Life after death? Afterlife is 'PLAUSIBLE' but very unlikely, claims theoretical physicist

Theories concerning what happens to life after death vary greatly between cultures and different religions. People who follow the Abrahamic religions of Christianity, Judaism and Islam believe human souls find eternal peace in heaven after death. In other parts of the world where, for instance, Buddhism is the dominant religion, souls are trapped in the cosmic wheel of karma where people are reincarnated after death until they break the cycle. And in Norse mythology, the afterlife is somewhat complicated by different spirits finding their final resting place in different realms such as the warriors’ hall of Valhalla or the underworld of Hel.

However, whatever a particular belief in the afterlife might be, some scientists are not convinced there is any strong evidence to support the claim of life after death.

According to theoretical physicist Sean Carroll, a professor at the California Institute of Technology (Caltech), the afterlife sounds plausible but unlikely.

Appearing on Coast to Coast AM radio, the physicist said: “All these ideas, whether it’s the existence of a deity, the existence of an afterlife, these are perfectly plausible ideas that could be true.

“I think based on how modern science has progressed that the likelihood that they’re true is very, very, very small.


“But of course, we’re always collecting new data, we’re always trying to do better, and I could be wrong.”

Speaking to host George Noory, the physicist argued questions about the afterlife and higher powers are important ones to discuss.

But Dr Carroll also said humans are fallible and prone to being wrong, in particular, when discussing Near-Death Experiences (NDEs) and other paranormal phenomena.

NDEs are typically defined as powerful and personal experiences, which occur on the brink of death.


Many NDEs are associated with clinical deaths and cardiac arrest patients who claim to have seen heavenly lights and heard voices.

But these are misinterpretations and false believes, which do not fall in line with the laws of physics, Dr Carroll argued.

He said: “I think people make a lot of mistakes about what they believe. Eyewitness testimony is not very reliable.

“The human brain, as wonderful as it is, as complex and brilliant as we can be, is not anywhere close to a perfectly logical recording machine.


“We see the world and we interpret it in different ways. We see things that are not there, we don’t see things that are there, there’s a million psychology experiments that have established this.

“So, if it’s the laws of physics versus some human beings who have misinterpreted what they’ve seen, my sympathy is usually with the law of physics.”

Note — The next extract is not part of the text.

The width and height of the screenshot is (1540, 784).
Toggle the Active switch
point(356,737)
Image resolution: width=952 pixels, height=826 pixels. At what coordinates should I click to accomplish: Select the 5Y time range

Between 2008 and 2018, 15 hospitals in the UK, US and Australia assessed reports from cardiac arrest patients to analyse the validity of NDE claims.

The study found 13 out o 101 patients felt disconnected from their body and 22 had a feeling of peace.

In total, 39 percent of the survivors reported being aware of what was happening during cardiac arrest but the UK’s NHS attributed this to the patients reviving CPR and oxygen still reaching their brains.